Фаэтон бросало из стороны в сторону. Ребенок спал. Одеяло, которым ей укутали ноги, покрылось коркой льда.
Упала ночь. Ехали медленно, будто на ощупь. Фаэтон обгоняли люди. Иные хмуро оглядывали Анну, иные заговаривали. Долго шел рядом, придерживаясь руками за крыло, немолодой человек, русобородый, в фетровой господской шляпе и в украинской свитке. Он все приговаривал: «Что ж ты поделаешь? Нада, нада! Ничего не поделаешь!»

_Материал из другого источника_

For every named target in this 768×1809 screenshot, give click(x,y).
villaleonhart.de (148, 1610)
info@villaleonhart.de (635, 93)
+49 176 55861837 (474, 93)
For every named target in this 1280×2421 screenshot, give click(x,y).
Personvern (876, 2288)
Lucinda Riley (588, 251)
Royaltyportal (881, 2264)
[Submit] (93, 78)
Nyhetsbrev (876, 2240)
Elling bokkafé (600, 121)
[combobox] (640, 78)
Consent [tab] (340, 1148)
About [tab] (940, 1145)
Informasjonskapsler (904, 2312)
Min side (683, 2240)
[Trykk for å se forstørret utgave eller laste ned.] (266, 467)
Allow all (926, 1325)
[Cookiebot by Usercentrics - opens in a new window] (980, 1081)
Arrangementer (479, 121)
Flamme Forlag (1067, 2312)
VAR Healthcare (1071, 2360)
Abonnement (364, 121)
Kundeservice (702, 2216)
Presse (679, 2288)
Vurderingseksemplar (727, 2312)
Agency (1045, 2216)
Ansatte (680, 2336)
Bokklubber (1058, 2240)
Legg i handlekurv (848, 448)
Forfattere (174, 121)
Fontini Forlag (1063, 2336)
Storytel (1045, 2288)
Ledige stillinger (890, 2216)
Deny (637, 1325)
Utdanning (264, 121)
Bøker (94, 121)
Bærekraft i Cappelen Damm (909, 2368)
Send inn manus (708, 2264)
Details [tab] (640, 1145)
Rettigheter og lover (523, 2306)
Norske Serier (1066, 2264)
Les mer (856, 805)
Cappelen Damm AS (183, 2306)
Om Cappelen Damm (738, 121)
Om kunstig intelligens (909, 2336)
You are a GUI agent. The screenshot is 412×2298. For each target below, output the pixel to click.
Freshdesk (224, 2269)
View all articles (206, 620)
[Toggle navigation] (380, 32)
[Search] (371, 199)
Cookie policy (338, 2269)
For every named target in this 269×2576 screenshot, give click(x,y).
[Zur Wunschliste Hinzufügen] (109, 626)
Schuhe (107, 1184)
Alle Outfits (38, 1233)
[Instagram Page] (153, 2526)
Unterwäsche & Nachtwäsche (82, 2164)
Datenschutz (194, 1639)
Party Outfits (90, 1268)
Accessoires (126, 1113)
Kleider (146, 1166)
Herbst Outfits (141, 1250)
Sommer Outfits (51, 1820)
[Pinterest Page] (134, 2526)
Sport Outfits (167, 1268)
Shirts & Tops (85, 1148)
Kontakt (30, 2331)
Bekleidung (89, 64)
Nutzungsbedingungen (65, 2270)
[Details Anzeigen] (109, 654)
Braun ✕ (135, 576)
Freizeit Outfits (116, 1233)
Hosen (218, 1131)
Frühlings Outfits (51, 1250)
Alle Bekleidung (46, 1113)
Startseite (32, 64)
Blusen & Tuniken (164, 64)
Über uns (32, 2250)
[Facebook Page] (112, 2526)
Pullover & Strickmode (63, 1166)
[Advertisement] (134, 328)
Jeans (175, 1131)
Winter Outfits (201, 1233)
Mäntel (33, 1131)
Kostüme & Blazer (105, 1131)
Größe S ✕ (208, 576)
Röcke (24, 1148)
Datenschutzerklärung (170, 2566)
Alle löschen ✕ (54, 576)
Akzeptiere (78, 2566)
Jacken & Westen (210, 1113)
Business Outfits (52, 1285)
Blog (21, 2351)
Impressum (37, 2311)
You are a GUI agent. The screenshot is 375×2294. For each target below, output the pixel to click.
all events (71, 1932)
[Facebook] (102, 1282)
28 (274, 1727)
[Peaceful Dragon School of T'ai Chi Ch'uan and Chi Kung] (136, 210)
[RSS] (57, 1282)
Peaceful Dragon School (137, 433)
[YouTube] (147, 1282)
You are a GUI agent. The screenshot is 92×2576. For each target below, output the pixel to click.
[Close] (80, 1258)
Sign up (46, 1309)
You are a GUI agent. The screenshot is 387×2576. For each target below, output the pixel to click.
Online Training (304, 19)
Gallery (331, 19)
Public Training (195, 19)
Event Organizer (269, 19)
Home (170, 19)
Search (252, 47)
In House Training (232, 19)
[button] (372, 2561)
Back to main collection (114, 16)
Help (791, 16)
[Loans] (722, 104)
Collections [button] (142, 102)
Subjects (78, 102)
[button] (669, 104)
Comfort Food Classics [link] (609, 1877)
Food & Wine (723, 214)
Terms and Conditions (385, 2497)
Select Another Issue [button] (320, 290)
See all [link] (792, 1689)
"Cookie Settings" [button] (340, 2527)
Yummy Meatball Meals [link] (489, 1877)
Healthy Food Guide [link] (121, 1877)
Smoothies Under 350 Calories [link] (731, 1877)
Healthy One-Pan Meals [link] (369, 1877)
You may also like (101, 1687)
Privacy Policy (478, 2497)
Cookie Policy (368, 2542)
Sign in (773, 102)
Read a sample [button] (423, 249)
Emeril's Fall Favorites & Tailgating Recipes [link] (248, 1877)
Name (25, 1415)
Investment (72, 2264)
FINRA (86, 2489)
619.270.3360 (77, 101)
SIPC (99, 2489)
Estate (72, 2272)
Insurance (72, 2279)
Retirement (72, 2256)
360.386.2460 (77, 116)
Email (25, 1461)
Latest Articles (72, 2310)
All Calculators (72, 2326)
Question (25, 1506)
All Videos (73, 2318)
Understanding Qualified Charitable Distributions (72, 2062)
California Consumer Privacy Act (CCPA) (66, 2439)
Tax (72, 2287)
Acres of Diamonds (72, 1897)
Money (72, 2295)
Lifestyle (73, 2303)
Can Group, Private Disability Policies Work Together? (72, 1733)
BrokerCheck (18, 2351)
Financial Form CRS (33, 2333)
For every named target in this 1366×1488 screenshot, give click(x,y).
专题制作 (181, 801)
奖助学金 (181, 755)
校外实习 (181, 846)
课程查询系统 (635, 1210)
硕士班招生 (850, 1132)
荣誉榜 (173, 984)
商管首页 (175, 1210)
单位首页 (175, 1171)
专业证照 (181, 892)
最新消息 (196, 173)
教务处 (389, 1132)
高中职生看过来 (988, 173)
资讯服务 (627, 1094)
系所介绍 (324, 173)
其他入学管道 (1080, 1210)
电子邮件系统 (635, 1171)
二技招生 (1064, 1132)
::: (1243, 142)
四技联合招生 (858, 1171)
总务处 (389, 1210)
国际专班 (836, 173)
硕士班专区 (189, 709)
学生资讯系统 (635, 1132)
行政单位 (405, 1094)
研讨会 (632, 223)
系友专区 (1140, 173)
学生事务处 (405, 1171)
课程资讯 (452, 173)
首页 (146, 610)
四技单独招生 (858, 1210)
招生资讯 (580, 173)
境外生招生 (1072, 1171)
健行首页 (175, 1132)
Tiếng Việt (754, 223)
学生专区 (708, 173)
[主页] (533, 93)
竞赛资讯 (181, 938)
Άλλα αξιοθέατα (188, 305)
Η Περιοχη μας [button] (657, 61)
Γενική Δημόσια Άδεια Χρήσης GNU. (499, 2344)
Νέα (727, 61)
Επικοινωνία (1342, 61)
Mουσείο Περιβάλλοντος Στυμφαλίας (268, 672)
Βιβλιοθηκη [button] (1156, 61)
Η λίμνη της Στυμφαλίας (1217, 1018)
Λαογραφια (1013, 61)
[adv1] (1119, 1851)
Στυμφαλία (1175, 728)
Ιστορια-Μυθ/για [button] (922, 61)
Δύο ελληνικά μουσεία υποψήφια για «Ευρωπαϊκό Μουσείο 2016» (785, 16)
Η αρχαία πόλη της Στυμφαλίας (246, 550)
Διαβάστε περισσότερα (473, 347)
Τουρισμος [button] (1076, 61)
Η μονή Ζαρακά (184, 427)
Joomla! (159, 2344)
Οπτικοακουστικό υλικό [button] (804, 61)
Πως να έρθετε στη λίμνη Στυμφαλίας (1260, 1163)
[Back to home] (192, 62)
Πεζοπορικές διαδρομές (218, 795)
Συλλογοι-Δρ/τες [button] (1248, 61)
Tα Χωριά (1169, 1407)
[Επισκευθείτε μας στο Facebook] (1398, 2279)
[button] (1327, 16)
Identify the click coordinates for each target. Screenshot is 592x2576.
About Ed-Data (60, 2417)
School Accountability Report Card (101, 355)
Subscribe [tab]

Анна поняла, что он бредит.
Но вдруг ясным и легким голосом он спросил:
— Сколько времени дитю?
— Шесть месяцев.
— Не так надо спасать дитя. В такие непобедимые ветра и мужчина не выстоит, а дитя свернется, как цветок. Обязательно свернется и почахнет.
Анна спросила:
— Как же мне его спасти?
Человек в свитке подумал (в лад шагу рвалось его дыхание), потом с убеждением сказал:
— А так надо спасать. К примеру, дашь ты его мне на руки. Я пробегу сколько могу шагов и передам переднему. Он в свою очередь побежит, достигнет переднего, переложит в руки энтому. Энтот опять так же. Голова нашего похода, видать, уже в Зольской. Вот так можем спасти дитю. — Но сейчас же забыл то, о чем говорил, и перешел на другое: — Поднялся народ, чтобы землю воевать, и удержать, и обзаконить за собой. Само собой, рассуждали так: я хозяин, а все прочие — вражеские. Стали рубить и казака, и чечена, и ингуша. А ингуш тоже думает про себя: я хозяин, а все прочие — вражеские. Стал он рубить и казака, и чечена, и меня, пришлого на эти земли. Потом революционные люди разъяснили, что тот чеченский народ не цельный, а дробится на богача и на обездоленного неимника. И есть нам неимники всех народов — друзья-товарищи, а враги — так это исключительно кровососы всех народов. Однако пока недоумение разъяснилось, сколько неимников побило друг дружку? Тыщи. Теперь мы вместе, а той закрепленной земли мы все-таки, красавица, не увидим. Почему не увидим? Потому что помрем. Я много наблюдаю, и я про себя решил, что все мы помрем, неисчислимые бойцы революции, — кто от тифу, кто от стужи, кто от петли, кто от пули. — Он заключил неожиданно — Тебе, молодка, не жить, и мне не жить. А дитю твоему жить и радоваться.
Вскоре
Анна, присмирев, следила за этим ледяным исходом. Степь, черная степь, оглушенная дикими голосами ветра. Не в этих ли степях цвело ее отрочество? Не ее ль ситцевое платье мелькало в степных травах, в голубых цветах дикого льна, среди ядовито-красных чашек мака? И не ее ль босые ноги попирали эту теплую широкую землю, и не их ли полосовал острый, как нож, лиловатый шпорник? Тогда, подростком, волевая и бойкая, она вдруг любила уйти от ребят, сесть у дороги и глядеть, как мчатся через степь волосатые и бестолковые шары перекати-поля. И думалось тогда, что жизнь людей — это шары перекати-поля, что их гонит судьба незнаемо куда, незнаемо зачем и они незнаемо зачем повинуются ее вихрю.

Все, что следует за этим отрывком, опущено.